Private equity listings are like London buses. There are none for what seems like an eternity, then 10 come along all at once.
The market in Europe accelerated in the second half of last year when US investors began to pile into the region’s equities, using private equity IPOs as an ideal way to get exposure.
Since then, it has been one deal after another as investors, particularly in the US, began directing capital back to Europe after cutting their exposure to the region at the height of the eurozone crisis. Poundland and ISS are two companies that have announced listings in recent days.
“It’s the busiest time since the reopening of the IPO window in Europe in the second half of 2012,” said Gareth McCartney, head of European equity syndicate at UBS.
US institutional investors have added about $100bn in European equities in the 12 months to November, while cumulative flows by European investors into equities have risen to €120bn over the same period, according to research by Goldman Sachs analyst Peter Oppenheimer.
Because IPOs typically offer a discount to already listed comparable companies, they can often be one of the cheapest ways for investors to bet on the European recovery.
US fund management groups, including BlackRock, the world’s largest money manager, have been some of the biggest buyers of IPO listings, according to bankers.
Investors point to the improving macro environment, where clouds had shrouded the region’s stock markets in the years since the financial crisis are starting to clear. They also say that asset managers, who are continuing to rotate from bonds to stocks, are finding relative value in Europe after the US markets soared in 2013.
Nick Williams, head of Emea equity capital markets at Credit Suisse, says: “Investors are taking the view that in the medium-term it’s a good time to be investing in certain economies within Europe.”

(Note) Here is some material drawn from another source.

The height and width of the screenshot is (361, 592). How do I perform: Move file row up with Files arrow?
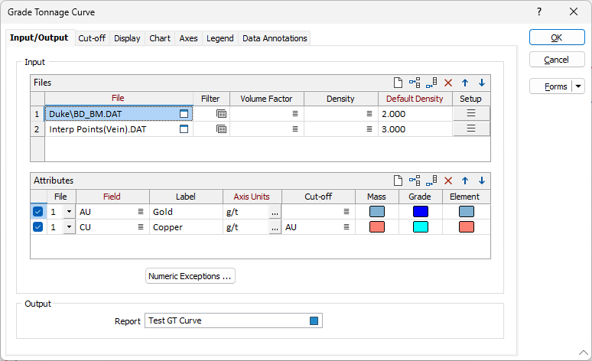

Mr Williams adds that the interest is strong in the UK in particular, where recent optimism about economic conditions is encouraging some companies to come to equity capital markets pitching their businesses as a play on the UK recovery.

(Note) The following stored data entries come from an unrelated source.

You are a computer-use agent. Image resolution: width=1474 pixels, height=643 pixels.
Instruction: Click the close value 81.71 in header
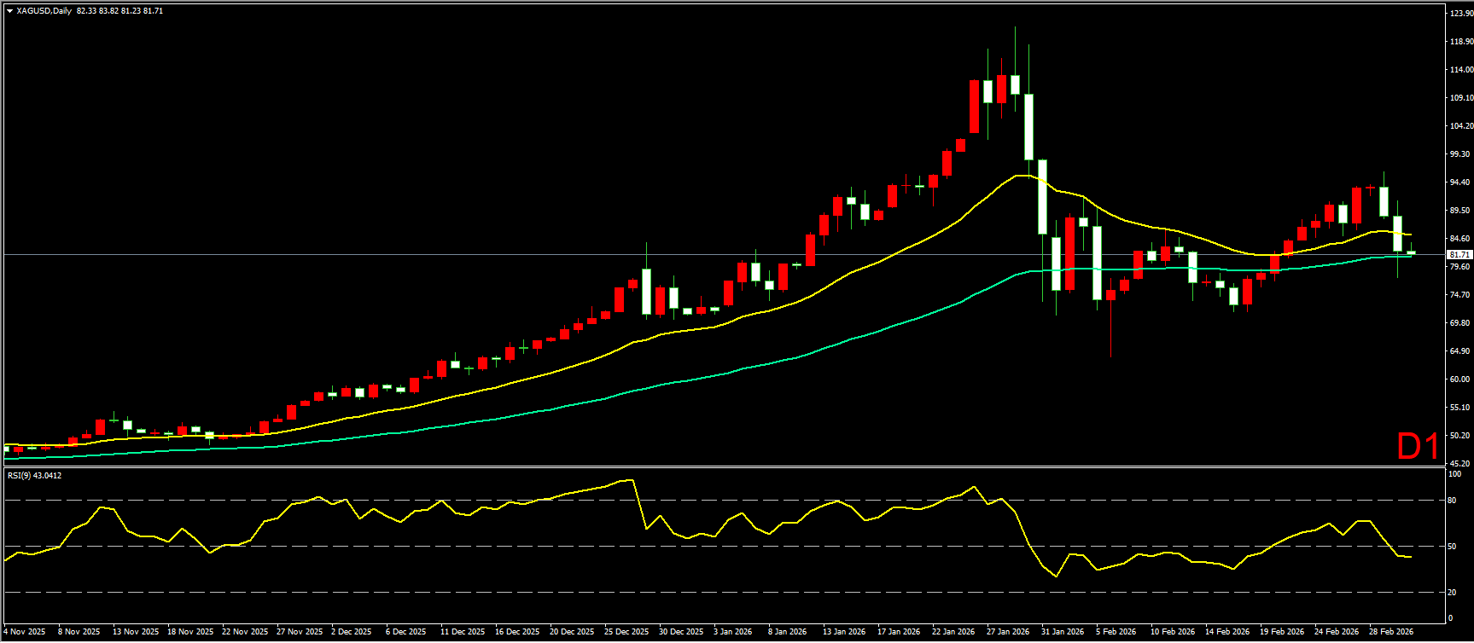click(153, 11)
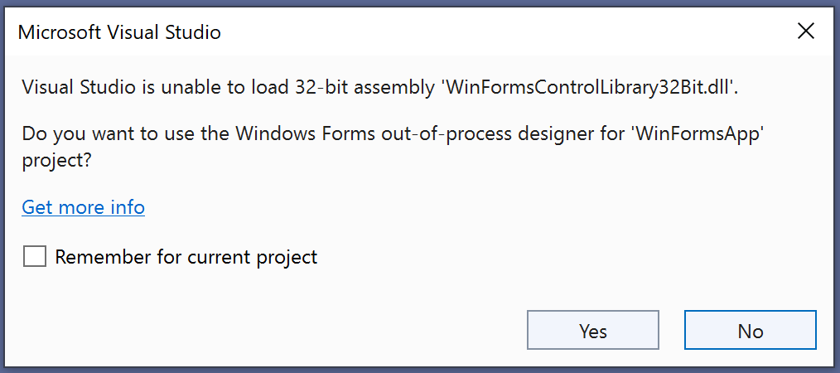Click the empty title bar area beside the title
The height and width of the screenshot is (373, 840).
tap(504, 32)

The deluge of IPOs is also being fuelled by the robust after-market performance of recent flotations. the 170 IPOs from European issuers over the past year have risen by an average of 8.9 per cent on day one, by 18.2 per cent after one month and by 24.8 per cent overall, according to data from Dealogic.

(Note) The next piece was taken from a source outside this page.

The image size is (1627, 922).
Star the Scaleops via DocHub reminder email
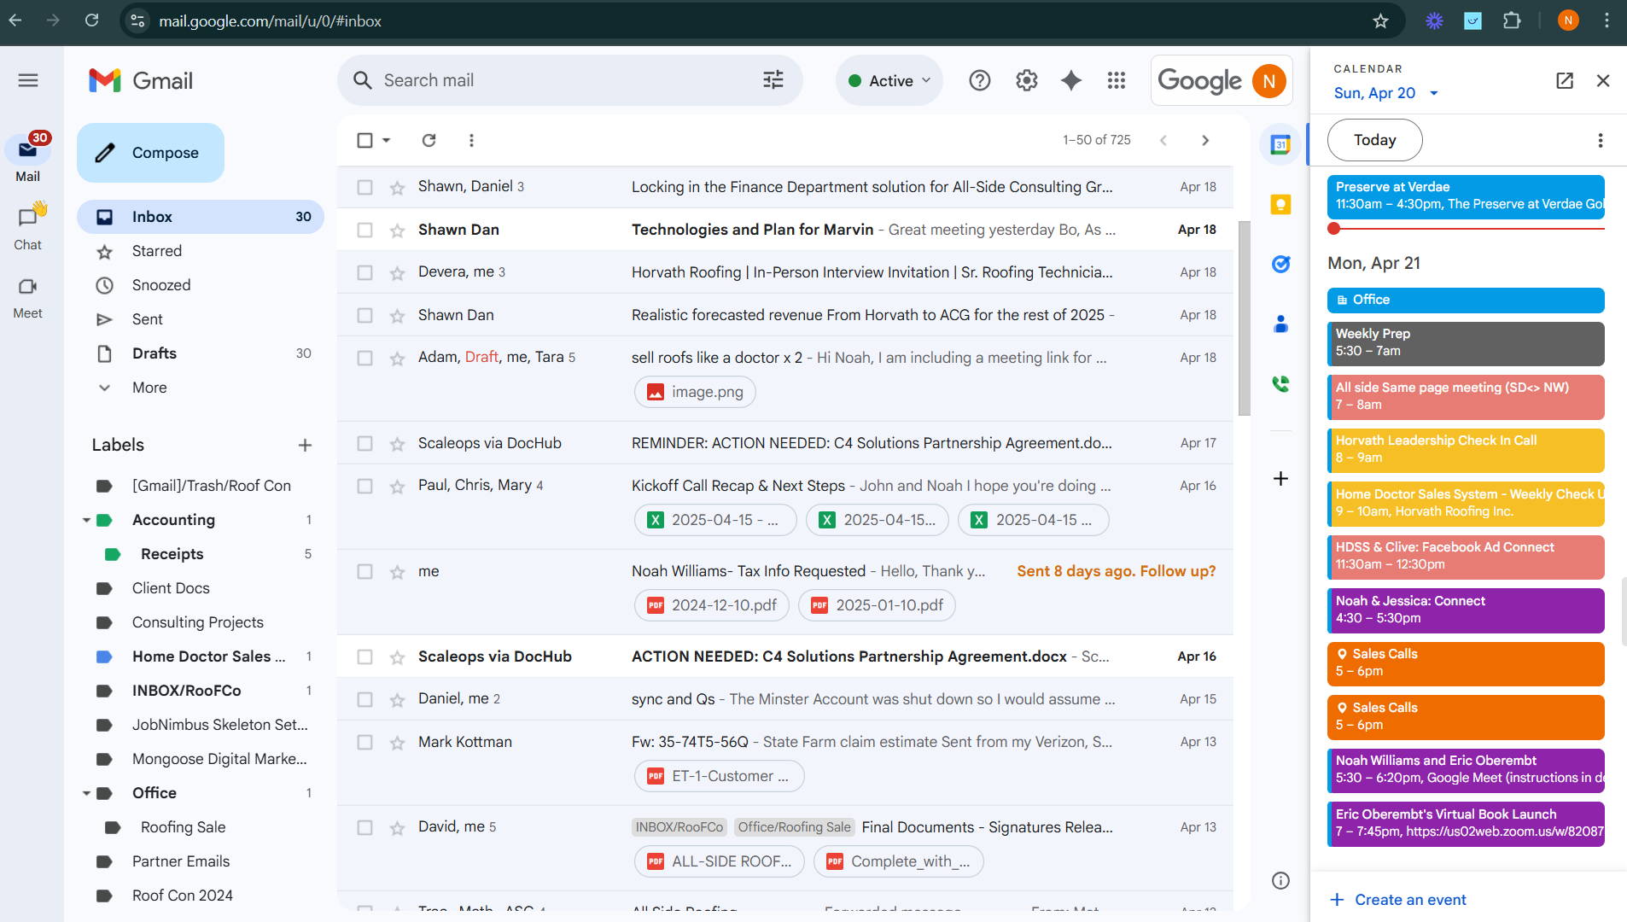(397, 444)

There has been particular interest in flotations from the retail sector – including value propositions, internet-related companies and traditional high street names.
But investors need to be wary. Some traditional fund management groups, such as Aberdeen Asset Management and M & G Investments, rarely buy private equity listed offerings.
I am not against private equity in general, but when it comes to IPOs they are in the business to get the highest price for their investors. This means there is a tendency to flatter the books to make the investment look a lot better than it is
“I am not against private equity in general, but when it comes to IPOs they are in the business to get the highest price for their investors,” said James Laing, deputy head of pan-European equities at Aberdeen Asset Management. “This means there is a tendency to flatter the books to make the investment look a lot better than it is,” he added.
Predictably, bankers involved in listings, disagree. “Private equity groups have a lot of potential assets to come to market. This should ensure that pricing remains sensible,” Mr McCartney of UBS said.
For London, Debenhams has long been the byword for why investors should be cautious about signing up for IPOs from private equity hands. The department store group was floated in May 2006 after two-and-a half years of private equity ownership. But its return to the public markets has been marked by regular profit warnings and a share price that for the past seven years has resolutely stayed below the 195p offer price.
Towards the smaller end of the scale, Promethean World, which makes interactive whiteboards and used to be owned by Apax Partners, has lost more than 80 per cent of its value since it floated in March 2010.
Southern Cross, the care home operator once owned by US buyout group Blackstone, also showed how institutional investors could come unstuck. The group was floated in London in 2006, two years after Blackstone had acquired it, but collapsed in the summer of 2011, brought down by a combination of rent increases and revenue declines.
In another stark example, Myers Holdings, the Australian department store group floated in 2009 by US private equity firms TPG Capital and Blum Capital has never traded above its A$4.10 offer price. Few private equity firms have sought public market exits in Australia since then.
David Vaughan, IPO leader at EY, says: “Will there be some companies who try it on? Probably, so long as markets are buoyant. But I don’t think there should be an assumption that all the companies coming now are of lower quality.”
However, he warns that it will not take much to halt the IPO bandwagon, if one or two deals are poorly priced and then do badly. Mr McCartney agrees. “We need to keep an eye on the quality of the companies looking to float but at the moment, we are in a good place, quality remains high,” he said.